Tomonori Sugimoto similarly explores the theme of indigeneity and its significance within cultural projects of preserving cultural heritage while simultaneously moving it into more contemporary political concerns with community and national well-being. Specifically, Sugimoto pays careful attention to the ways in which the foodways of Taiwan’s indigenous Austronesian people have become popularized as a new food trend among Han Chinese consumers. Yet as Sugimoto argues, the popular attention given to these foodways overlooks the realities experienced by the very people whose physical and intellectual labors produce these foods. Specifically, urban Pangcah/Amis people, especially women, must engage in risky labor to provision indigenous foods for nonindigenous consumers. As a result, the trendy preference for “local” foods rests on the exotification and exploitation of indigenous communities and their heritage. At stake here is the increased vulnerability of indigenous communities and their ability to claim authentic localness.
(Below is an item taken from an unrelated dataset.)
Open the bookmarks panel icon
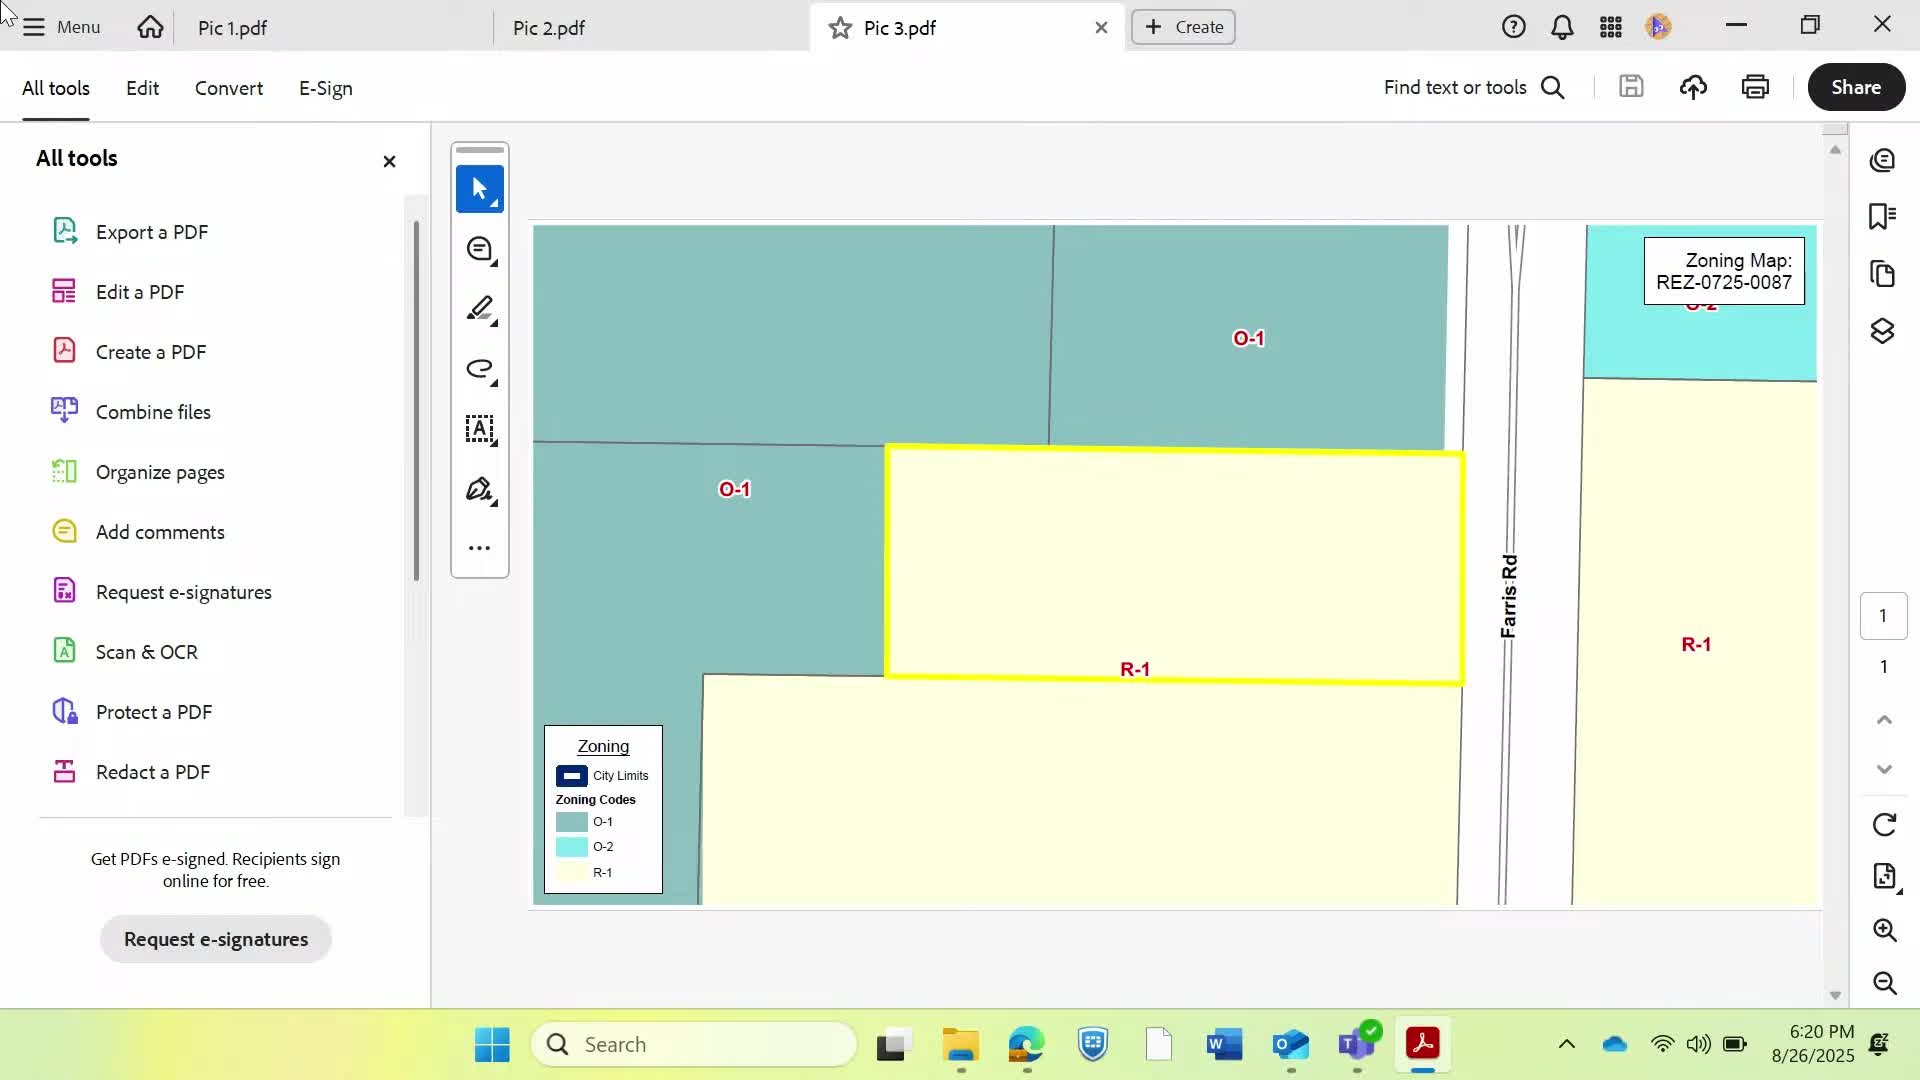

Although themes of indigeneity, multiplicity, and mobility are more oblique in the articles by Jan Dutkiewicz and Albena Shkodrova, these authors similarly raise questions about the civic, public life of mythologies of a distinctive, unique local. In the case of Dutkiewicz, it is the phenomenon of agritourism at a factory farm that invites tourist-consumers to enter the intimate settings of a working farm and personally connect with the animals and farmers who make the food that lands on their plates. Invoking the trope of knowing the farmer and knowing the animal as a means for signaling a “localness” that is different from a presumably generic nonlocal, this agritourism encounter attempts to craft intimate, personal encounters within a tourist experience that is explicitly mobile.
For Shkodrova, the mobile local has more to do with the changing dynamics of global geopolitics. In this account of Coca-Cola’s adventures in Bulgaria, Skhodrova maps out the movements of people, beverages, and politics across political and geographic borders. One of the consequences of these shifting dynamics was a shifting terrain as distinctions between local and global, East andWest were reconstituted. The local was not just on the move, but on the march across a Europe otherwise marked by Cold War landmarks.
When taken together, these articles invite us to rethink the very premise of “the local” itself. It is no longer necessarily a geographic orientation or a claim to a particular form of culture. Rather “the local” becomes a dynamic mode of being, notably a form of motion that travels across and between spaces and times. Sometimes it moves quickly, at other times more slowly. Sometimes it moves subtly, while at other times its movement is overt, even jarring. In all instances, what becomes clear is that “the local”—and all of the qualities associated with it—is never stable but always in emergence.